### DIRECTIONS
Give back exactly the lines of the entries below from the line with "Limone Piemonte (67, 1148)" to the line with "Riksgränsen (56, 1054)", inclusive, and only those.

### MATERIAL SUPPLIED
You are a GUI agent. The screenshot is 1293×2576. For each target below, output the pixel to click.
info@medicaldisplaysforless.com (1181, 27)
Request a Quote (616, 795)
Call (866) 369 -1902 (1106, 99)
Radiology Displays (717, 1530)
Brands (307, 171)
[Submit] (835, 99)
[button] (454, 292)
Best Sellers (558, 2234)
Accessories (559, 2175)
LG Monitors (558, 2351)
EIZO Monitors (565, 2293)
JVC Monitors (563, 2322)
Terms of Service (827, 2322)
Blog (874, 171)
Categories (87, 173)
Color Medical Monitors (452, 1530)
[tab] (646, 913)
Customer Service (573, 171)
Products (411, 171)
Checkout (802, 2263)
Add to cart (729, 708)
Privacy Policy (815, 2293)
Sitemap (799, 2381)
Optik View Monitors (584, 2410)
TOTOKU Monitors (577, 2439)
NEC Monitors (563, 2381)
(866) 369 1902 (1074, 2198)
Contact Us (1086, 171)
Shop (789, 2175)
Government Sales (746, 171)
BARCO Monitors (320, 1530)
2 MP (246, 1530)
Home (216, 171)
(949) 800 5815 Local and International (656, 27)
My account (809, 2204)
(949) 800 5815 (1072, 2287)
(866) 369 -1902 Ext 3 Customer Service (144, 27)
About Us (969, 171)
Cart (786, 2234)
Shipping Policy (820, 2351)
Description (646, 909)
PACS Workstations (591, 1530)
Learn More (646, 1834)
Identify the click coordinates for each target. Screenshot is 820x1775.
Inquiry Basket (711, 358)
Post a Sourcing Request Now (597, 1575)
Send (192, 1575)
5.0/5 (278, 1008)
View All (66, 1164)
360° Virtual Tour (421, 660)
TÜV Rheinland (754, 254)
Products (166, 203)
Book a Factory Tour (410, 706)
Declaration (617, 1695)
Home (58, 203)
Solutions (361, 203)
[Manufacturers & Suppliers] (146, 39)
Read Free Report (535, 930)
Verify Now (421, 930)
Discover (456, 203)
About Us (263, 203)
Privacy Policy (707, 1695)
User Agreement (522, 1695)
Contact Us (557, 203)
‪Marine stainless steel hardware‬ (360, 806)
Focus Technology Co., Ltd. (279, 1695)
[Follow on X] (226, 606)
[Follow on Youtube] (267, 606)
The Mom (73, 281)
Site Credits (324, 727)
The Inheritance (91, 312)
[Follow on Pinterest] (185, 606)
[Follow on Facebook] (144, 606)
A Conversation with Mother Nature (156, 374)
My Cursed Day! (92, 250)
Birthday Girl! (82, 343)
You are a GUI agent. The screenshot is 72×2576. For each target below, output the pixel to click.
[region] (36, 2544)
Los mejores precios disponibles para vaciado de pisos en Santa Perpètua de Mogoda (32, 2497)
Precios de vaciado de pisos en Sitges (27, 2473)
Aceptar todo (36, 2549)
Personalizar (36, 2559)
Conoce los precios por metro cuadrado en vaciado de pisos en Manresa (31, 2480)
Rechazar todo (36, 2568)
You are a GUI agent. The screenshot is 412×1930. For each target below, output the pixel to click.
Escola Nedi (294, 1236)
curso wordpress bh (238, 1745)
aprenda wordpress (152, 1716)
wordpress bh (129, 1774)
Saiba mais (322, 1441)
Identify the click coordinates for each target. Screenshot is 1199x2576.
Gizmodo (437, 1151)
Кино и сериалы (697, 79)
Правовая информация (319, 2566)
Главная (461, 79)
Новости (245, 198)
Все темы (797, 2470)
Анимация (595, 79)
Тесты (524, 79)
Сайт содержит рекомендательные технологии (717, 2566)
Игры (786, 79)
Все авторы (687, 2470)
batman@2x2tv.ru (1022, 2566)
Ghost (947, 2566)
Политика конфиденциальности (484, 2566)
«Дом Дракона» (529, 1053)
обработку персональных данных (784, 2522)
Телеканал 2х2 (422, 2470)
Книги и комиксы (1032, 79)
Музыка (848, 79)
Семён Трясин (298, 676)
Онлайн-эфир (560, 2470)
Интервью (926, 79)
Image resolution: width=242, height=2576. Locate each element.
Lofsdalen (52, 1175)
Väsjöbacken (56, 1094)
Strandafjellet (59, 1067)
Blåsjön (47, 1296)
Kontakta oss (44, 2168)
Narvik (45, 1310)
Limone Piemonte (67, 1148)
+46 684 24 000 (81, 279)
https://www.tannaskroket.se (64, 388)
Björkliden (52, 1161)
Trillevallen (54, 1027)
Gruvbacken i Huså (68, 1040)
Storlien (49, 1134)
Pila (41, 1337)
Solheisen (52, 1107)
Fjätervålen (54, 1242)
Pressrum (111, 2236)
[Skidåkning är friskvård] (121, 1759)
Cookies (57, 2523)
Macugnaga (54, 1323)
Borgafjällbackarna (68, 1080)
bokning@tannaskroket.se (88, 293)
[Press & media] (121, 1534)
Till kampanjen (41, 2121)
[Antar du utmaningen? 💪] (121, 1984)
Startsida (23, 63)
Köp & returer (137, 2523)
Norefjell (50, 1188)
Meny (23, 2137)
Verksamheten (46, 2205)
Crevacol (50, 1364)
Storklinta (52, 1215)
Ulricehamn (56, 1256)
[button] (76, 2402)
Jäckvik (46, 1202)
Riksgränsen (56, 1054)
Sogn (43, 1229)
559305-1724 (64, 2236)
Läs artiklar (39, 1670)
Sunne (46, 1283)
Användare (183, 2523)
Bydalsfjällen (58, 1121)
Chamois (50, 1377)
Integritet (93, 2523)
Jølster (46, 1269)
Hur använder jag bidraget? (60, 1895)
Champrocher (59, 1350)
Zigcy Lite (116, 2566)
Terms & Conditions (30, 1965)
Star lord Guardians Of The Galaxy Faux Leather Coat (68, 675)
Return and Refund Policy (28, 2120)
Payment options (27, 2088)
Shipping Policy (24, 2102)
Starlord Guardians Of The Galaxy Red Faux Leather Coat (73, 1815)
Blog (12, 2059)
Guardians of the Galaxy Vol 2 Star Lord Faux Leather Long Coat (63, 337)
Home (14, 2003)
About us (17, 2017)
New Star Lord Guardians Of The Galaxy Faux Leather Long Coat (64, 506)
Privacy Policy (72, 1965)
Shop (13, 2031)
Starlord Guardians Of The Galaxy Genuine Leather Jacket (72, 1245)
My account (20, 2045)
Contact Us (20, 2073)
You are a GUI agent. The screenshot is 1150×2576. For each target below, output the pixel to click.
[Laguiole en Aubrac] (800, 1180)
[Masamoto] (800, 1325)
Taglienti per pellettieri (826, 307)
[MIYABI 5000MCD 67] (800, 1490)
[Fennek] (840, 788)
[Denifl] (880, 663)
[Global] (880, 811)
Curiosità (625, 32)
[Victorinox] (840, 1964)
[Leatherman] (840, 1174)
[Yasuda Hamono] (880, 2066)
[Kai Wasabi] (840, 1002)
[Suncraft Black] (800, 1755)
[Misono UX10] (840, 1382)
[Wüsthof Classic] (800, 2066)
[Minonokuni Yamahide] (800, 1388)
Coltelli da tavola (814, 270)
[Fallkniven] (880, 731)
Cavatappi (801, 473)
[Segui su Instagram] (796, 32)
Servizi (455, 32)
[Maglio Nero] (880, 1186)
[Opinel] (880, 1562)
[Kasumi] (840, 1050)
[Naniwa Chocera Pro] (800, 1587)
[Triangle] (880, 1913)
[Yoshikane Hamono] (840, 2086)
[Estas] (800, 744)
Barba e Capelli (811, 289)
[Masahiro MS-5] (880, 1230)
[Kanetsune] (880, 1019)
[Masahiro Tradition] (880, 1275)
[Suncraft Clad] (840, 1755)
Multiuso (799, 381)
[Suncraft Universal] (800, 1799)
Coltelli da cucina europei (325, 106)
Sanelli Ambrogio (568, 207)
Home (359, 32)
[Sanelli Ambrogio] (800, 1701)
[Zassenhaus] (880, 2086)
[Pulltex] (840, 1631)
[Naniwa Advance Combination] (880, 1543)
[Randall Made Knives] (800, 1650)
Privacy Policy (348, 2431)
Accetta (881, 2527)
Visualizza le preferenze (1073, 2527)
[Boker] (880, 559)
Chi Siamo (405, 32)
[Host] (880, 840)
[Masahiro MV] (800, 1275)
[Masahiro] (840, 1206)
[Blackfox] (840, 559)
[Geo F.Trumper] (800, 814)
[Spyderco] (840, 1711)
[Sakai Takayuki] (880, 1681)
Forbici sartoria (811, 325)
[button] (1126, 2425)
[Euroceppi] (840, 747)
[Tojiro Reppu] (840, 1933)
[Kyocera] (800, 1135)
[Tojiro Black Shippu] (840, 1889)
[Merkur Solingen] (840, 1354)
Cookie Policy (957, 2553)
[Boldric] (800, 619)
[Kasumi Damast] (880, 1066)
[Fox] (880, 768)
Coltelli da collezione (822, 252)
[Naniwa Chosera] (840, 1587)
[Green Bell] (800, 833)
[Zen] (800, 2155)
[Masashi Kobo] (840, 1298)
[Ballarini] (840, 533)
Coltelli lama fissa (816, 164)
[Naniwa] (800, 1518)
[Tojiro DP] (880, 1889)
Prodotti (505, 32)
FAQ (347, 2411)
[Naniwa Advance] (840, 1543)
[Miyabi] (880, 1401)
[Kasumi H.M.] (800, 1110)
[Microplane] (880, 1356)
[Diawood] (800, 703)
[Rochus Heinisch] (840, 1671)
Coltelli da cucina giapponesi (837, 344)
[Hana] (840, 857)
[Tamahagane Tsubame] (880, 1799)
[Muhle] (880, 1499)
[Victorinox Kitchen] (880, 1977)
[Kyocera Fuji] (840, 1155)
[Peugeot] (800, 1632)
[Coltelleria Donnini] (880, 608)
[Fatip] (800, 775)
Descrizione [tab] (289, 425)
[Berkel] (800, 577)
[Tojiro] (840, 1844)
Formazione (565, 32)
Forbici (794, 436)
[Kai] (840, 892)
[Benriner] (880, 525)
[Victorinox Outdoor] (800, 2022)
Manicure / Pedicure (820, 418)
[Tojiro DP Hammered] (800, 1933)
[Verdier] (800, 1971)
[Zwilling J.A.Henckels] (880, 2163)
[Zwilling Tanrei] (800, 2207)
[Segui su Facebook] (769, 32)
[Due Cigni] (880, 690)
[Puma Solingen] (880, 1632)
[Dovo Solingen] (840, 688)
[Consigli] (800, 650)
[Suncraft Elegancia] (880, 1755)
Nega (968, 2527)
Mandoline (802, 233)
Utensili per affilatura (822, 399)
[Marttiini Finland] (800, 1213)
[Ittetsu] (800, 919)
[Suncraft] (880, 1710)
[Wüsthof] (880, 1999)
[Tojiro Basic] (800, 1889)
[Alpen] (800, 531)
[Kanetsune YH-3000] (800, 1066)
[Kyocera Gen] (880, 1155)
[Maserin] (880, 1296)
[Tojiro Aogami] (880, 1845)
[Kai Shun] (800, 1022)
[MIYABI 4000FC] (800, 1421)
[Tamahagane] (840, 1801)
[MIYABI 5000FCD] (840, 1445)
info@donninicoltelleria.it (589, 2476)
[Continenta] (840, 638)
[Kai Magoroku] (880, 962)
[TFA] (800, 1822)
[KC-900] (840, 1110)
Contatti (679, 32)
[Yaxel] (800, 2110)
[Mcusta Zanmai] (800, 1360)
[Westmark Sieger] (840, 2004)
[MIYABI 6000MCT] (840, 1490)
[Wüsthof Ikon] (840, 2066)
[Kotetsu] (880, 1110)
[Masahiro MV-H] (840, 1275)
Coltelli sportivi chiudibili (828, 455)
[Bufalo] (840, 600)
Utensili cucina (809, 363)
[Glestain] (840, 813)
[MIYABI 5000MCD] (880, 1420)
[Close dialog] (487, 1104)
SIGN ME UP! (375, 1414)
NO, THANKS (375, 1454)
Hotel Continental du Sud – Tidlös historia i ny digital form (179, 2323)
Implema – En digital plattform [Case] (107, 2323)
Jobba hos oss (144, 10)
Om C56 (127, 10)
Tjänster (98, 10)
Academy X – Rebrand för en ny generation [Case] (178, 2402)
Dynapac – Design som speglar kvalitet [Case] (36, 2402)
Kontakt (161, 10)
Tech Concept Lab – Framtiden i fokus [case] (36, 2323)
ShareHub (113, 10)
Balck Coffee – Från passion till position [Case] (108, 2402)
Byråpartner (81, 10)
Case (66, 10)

### EXERCISE RESPONSE
Limone Piemonte (67, 1148)
+46 684 24 000 (81, 279)
https://www.tannaskroket.se (64, 388)
Björkliden (52, 1161)
Trillevallen (54, 1027)
Gruvbacken i Huså (68, 1040)
Storlien (49, 1134)
Pila (41, 1337)
Solheisen (52, 1107)
Fjätervålen (54, 1242)
Pressrum (111, 2236)
[Skidåkning är friskvård] (121, 1759)
Cookies (57, 2523)
Macugnaga (54, 1323)
Borgafjällbackarna (68, 1080)
bokning@tannaskroket.se (88, 293)
[Press & media] (121, 1534)
Till kampanjen (41, 2121)
[Antar du utmaningen? 💪] (121, 1984)
Startsida (23, 63)
Köp & returer (137, 2523)
Norefjell (50, 1188)
Meny (23, 2137)
Verksamheten (46, 2205)
Crevacol (50, 1364)
Storklinta (52, 1215)
Ulricehamn (56, 1256)
[button] (76, 2402)
Jäckvik (46, 1202)
Riksgränsen (56, 1054)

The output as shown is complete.